The larger point is that writing an estimator for an SRF is frequently a task about as difficult as writing the SRF itself
True, although I think this doesn't necessarily kill the idea. If writing an estimator for a given SRF is too difficult, the user is no worse off than they are today. Hopefully there would be a fairly large class of SRFs for which writing an estimator would be relatively simple, and result in improved planner behavior.
I don't foresee a whole lot of use of an estimator hook designed as proposed here. In particular, if the API is such that we can only use the estimator when all the function arguments are plan-time constants, it's not going to be very helpful.
Yes :( One approach might be to break the function's domain into pieces and have the estimator function calculate the estimated result set size for each piece.

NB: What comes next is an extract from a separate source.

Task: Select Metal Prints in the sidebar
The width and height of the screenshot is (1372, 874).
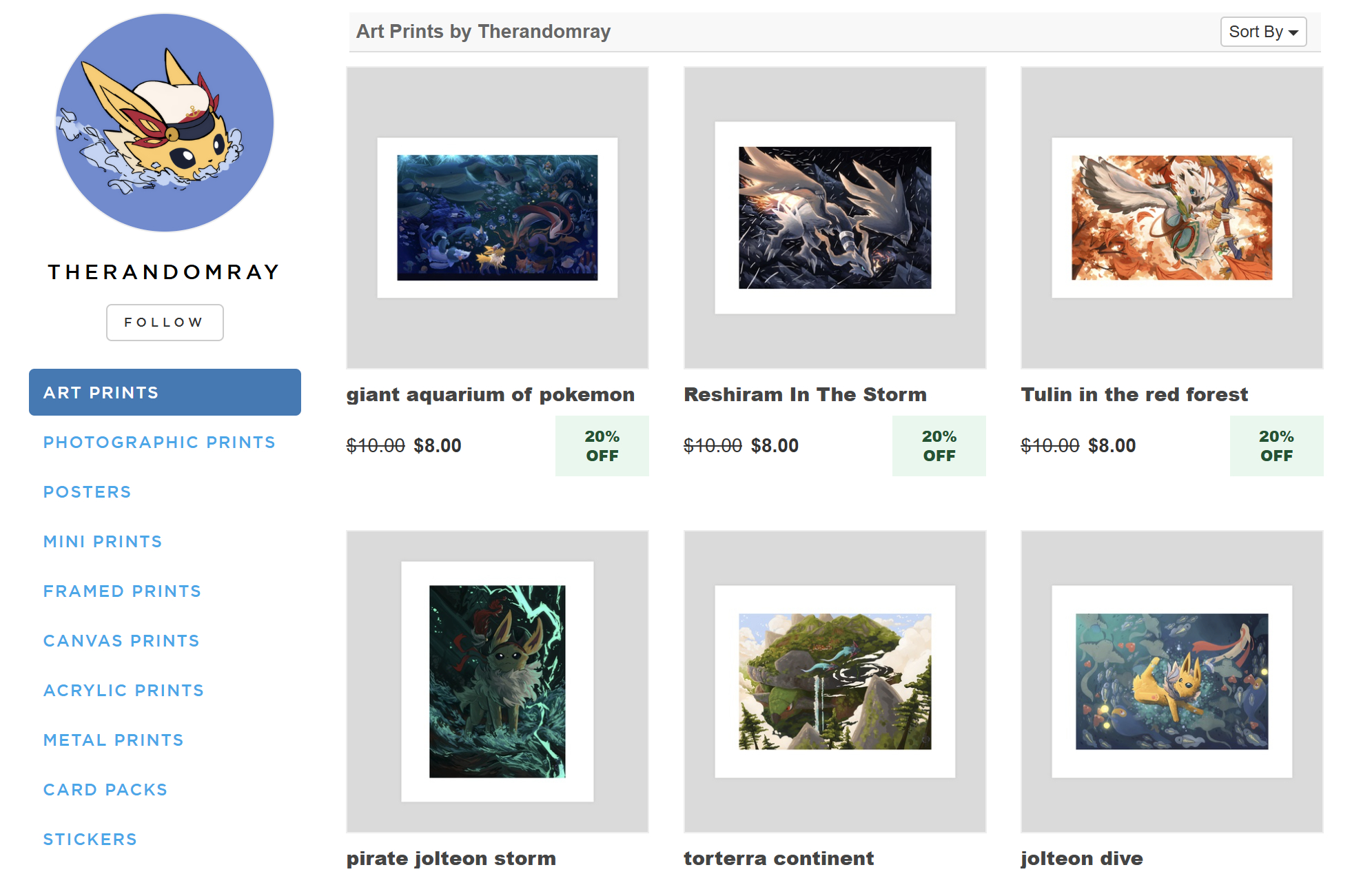Action: point(113,740)
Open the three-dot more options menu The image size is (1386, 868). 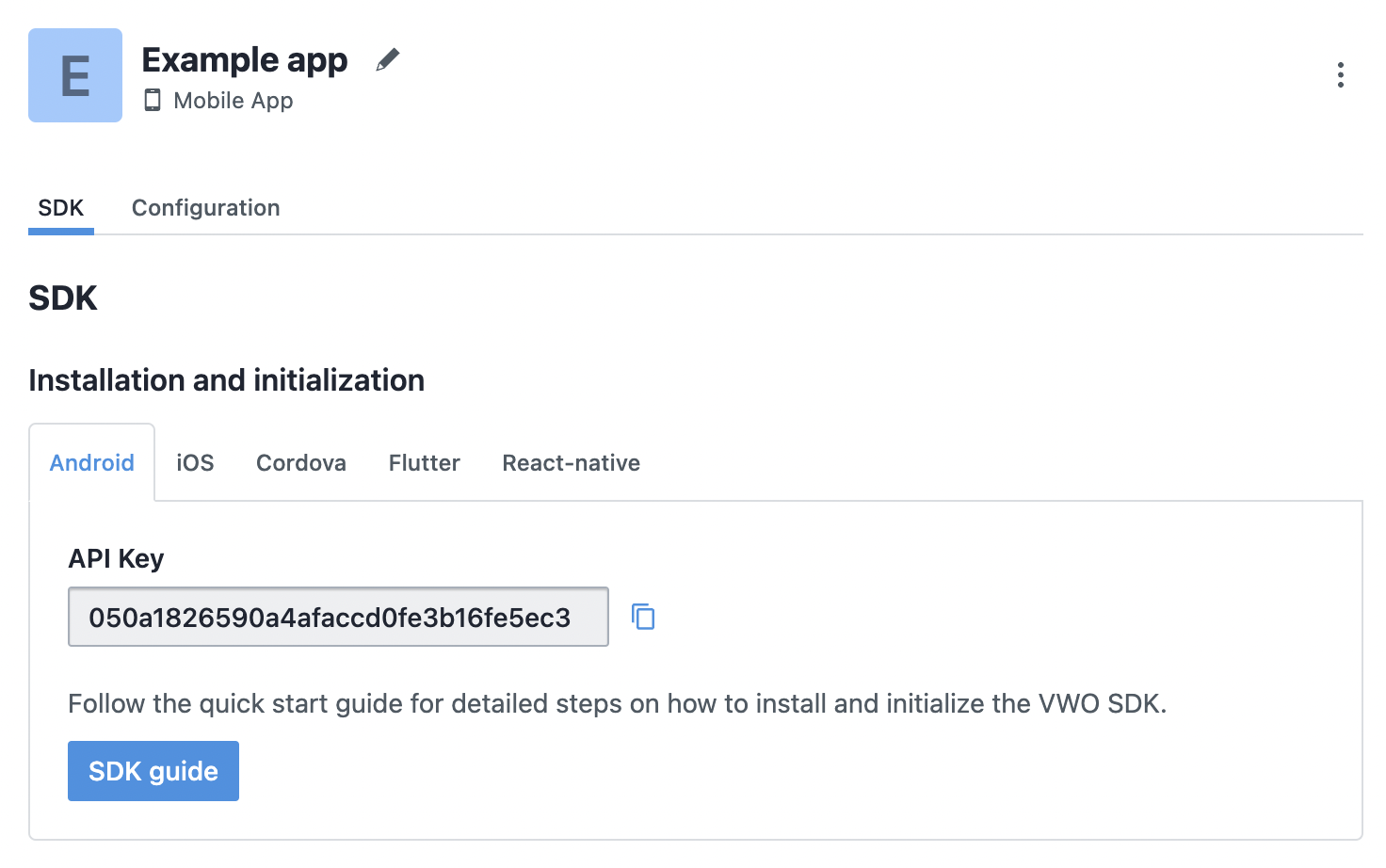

So, given a trivial function like:
foo(int): if $1 < 10 then produce 100 rows else produce 10000 rows
If the planner has encoded the distribution of input tuples to the function as a histogram, it could invoke the SRF's estimator function for the boundary values of each histogram bucket, and use that to get an idea of the function's likely result set size at runtime.
And yes, the idea as sketched is totally unworkable :) For one thing, the difficulty of doing this grows rapidly as the number of arguments to the function increases. But perhaps there is some variant of this idea that might work...
Another thought is that the estimator could provide information on the cost of evaluating the function, the number of tuples produced by the function, and even the distribution of those tuples.
BTW, why is this on -performance? It should be on -hackers.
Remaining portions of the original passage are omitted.